Covid-19 Has Not Stopped Credit Card Companies From Pursuing Wage Garnishment
Recent reporting by ProPublica highlights the problems with wage garnishment from debt collectors that working Americans have faced during the current COVID-19 outbreak. As the country begins to reopen, however, relief from wage garnishment may not be right around the corner.
The Reality of Wage Garnishment during Covid
The report profiles a New York man, working the front lines at a hospital, whose wages were garnished by Capital One to collect on an alleged debt which the man argues was the result of identity theft. He had previously had the garnishment suspended with the help of a lawyer before the COVID-19 outbreak struck. Unfortunately, a court created scheduling conflict date allowed Capital One to resume wage garnishment in late March. New York had suspended all new wage garnishments during the COVID-19 outbreak.
Unfortunately, New York did not suspend existing wage garnishments. Few states, including Nevada, have suspended wage garnishment hearings. With the courts closed, the New York man and his attorney were eventually able to get the garnishment stopped and a hearing date scheduled for August of this year.
While courts being closed has proven to be a challenge for many of the estimated 4 million Americans being affected by wage garnishment, courts reopening does not necessarily mean that their financial worries are over. ProPublica notes that many debt collectors are waiting for the courts to reopen and people to get back to work.
Now is the time to get Ahead of Wage Garnishment
The most obvious fact is that for wage garnishment to be successful, the debtor must have gainful employment. Encore Capital, one of the nation’s largest debt buyers, according to ProPublica, is counting on the courts to reopen and Americans to return to work to sustain their profitability. Advocates are calling for a pause to debt collection and wage garnishment in the nation’s courts to allow working Americans to get back on their feet. Thanks to the hard work of many state legislatures, the one-time stimulus checks were not garnished. Unfortunately, the one-time payments were insufficient to carry them through their severe financial straits.
The Impact of Covid-19 on America Debt Problem
The ProPublica report notes that 48% of American homes have seen some income loss due to the COVID-19 outbreak.
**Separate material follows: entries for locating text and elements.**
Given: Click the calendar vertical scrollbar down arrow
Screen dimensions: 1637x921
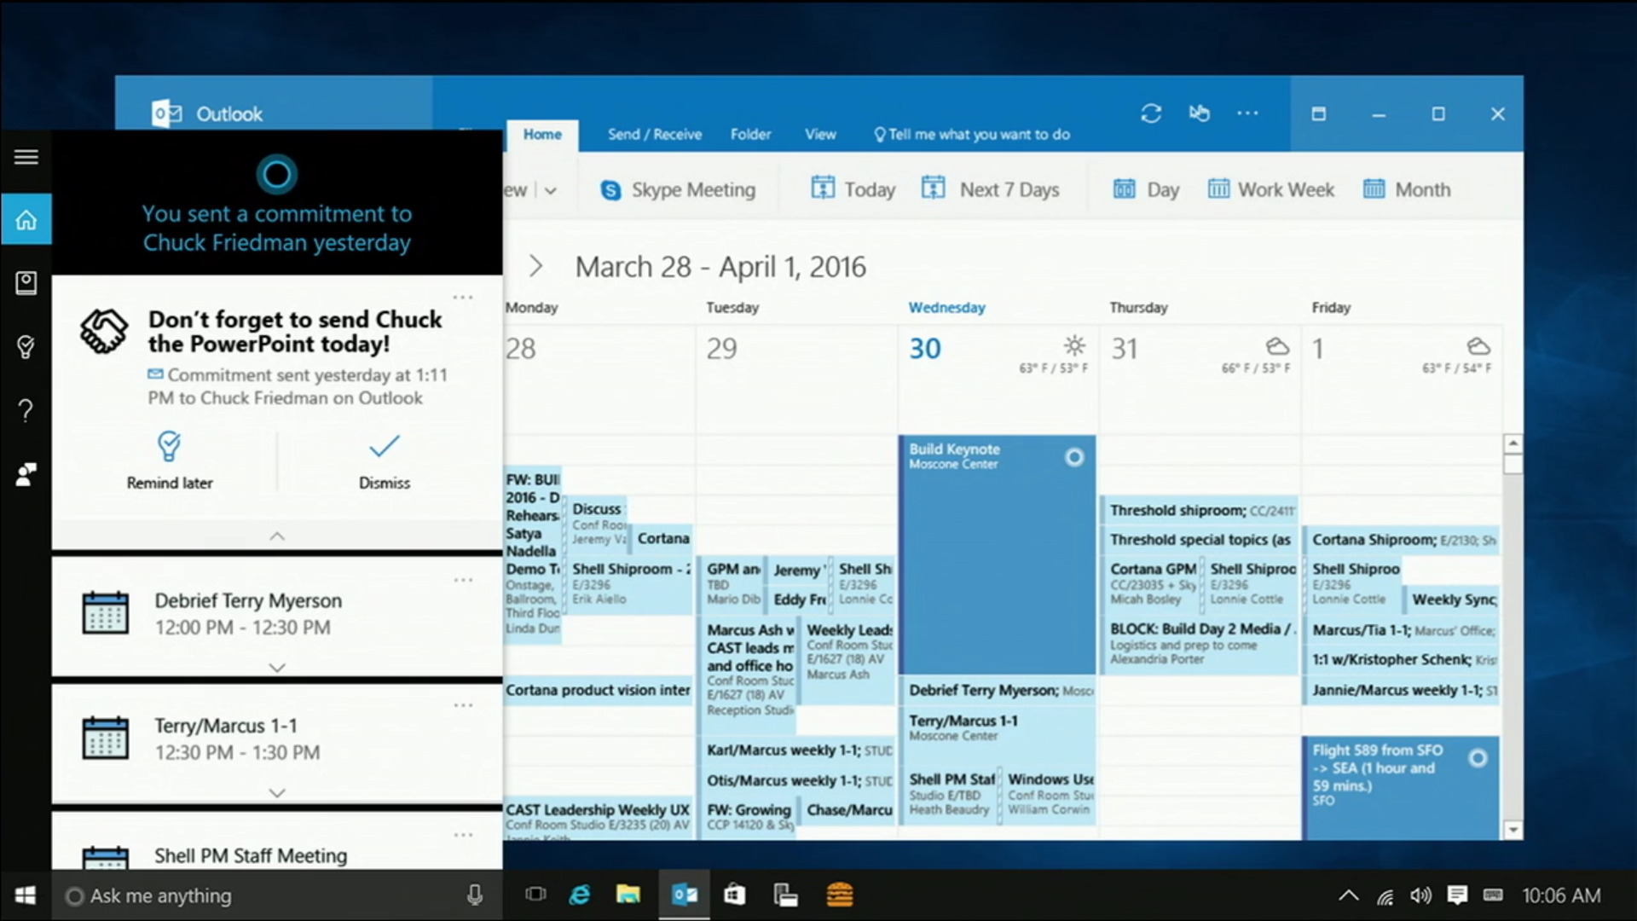Looking at the screenshot, I should click(x=1513, y=830).
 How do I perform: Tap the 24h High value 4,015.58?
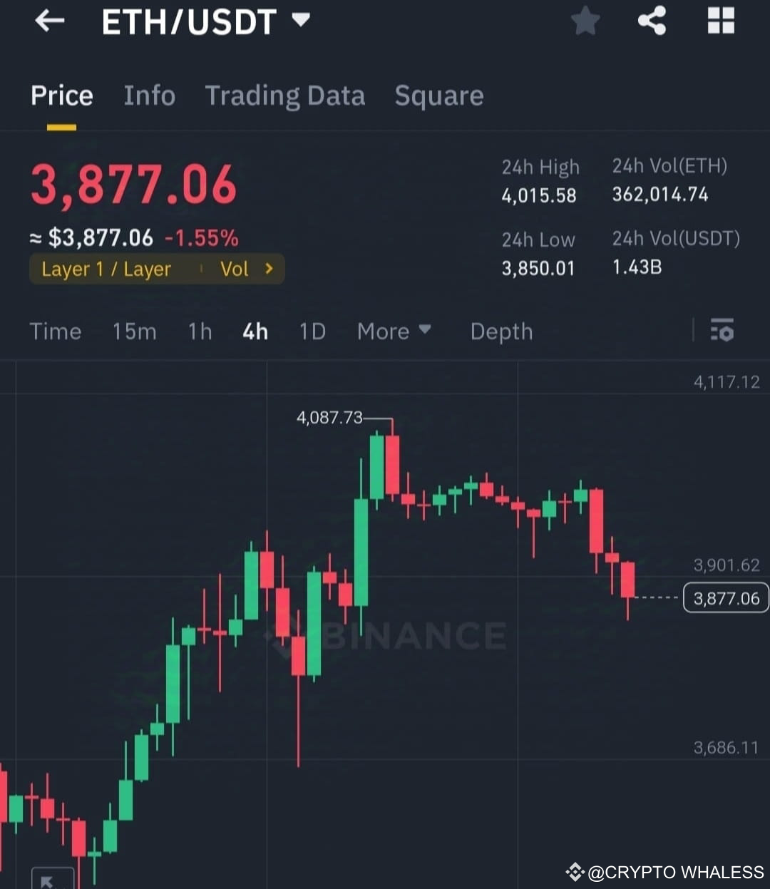(x=539, y=196)
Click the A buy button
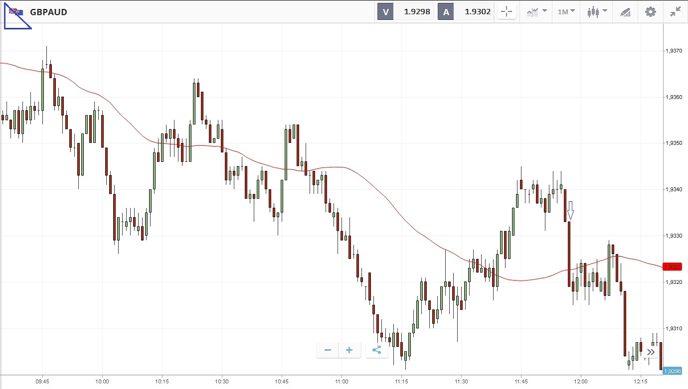Viewport: 688px width, 389px height. [446, 12]
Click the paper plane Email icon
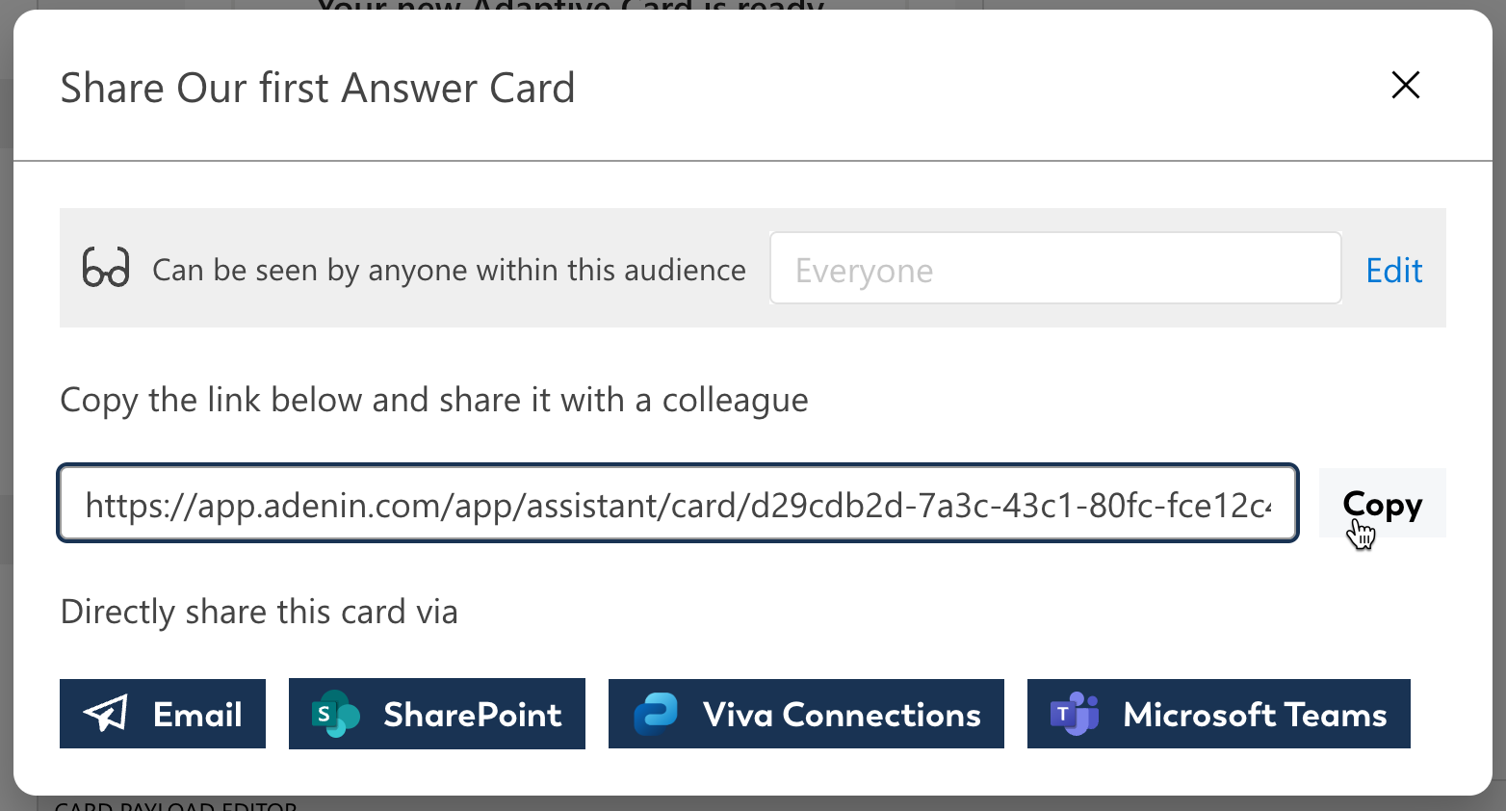This screenshot has width=1506, height=811. (106, 714)
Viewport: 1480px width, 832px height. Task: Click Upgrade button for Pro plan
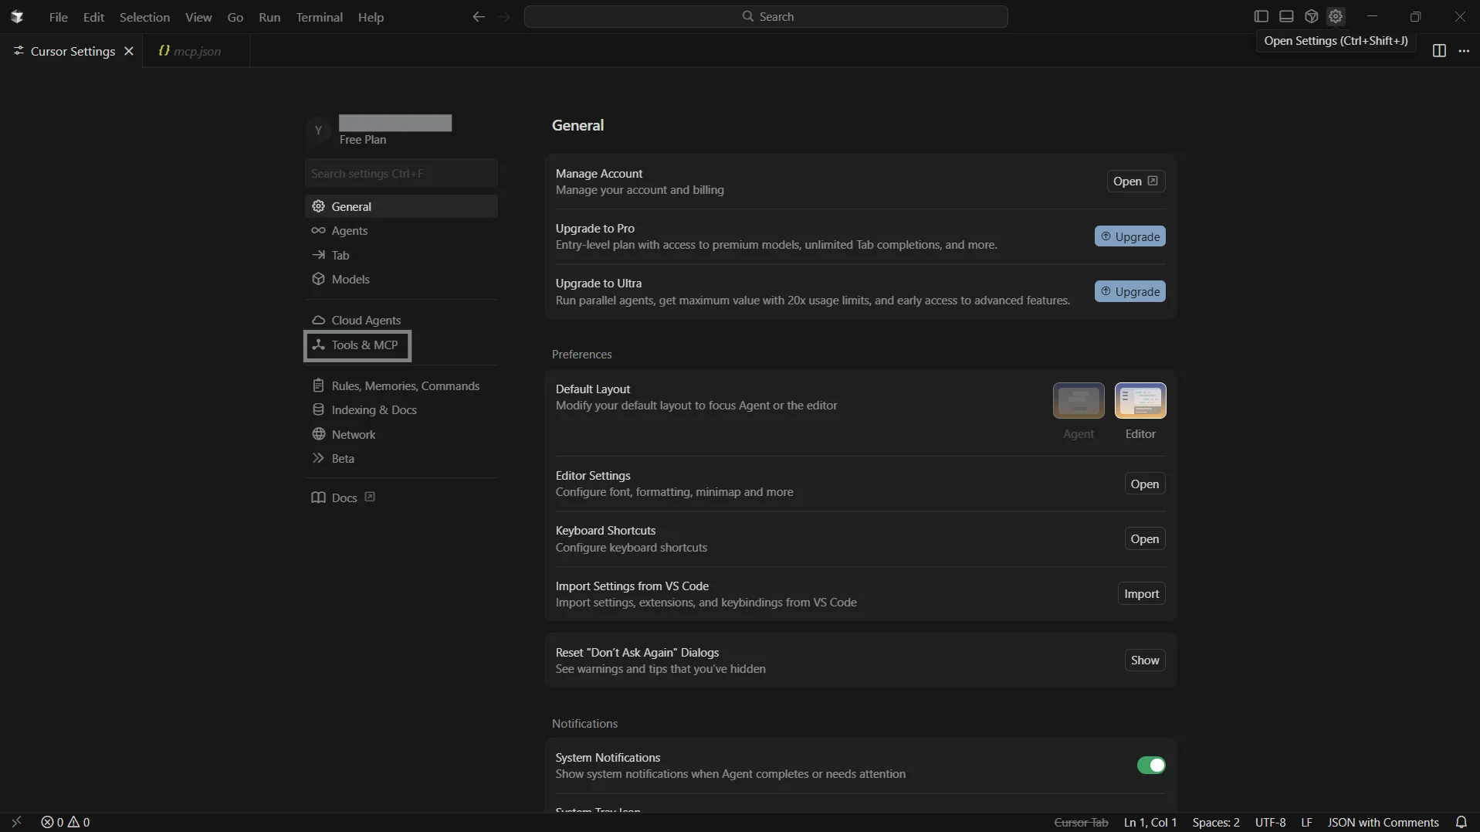click(x=1129, y=236)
Debt.org notes that nearly 2 in 3 Americans have a credit card and that American credit card debt totals $13.86 Trillion, and the average credit card debt is $8,398.00. Advocates that ProPublica spoke to worry that as courts begin to reopen, they will face a large volume of litigation surrounding consumer credit card debts.
Many Lenders know that courts can often be their most effective option in collecting money on the lender’s schedule. Starting in the 1990s, lenders and debt collectors became more likely to pursue collections through the court system, and now they are inundated. Capital One is one of the most litigious lenders that ProPublica found in writing their report. Unfortunately, for many Americans hard hit by the economic impact of COVID-19, the economy reopening will not bring the financial relief they need, leaving the overburdened courts as the one venue to fight back against unreasonable debt collection practices.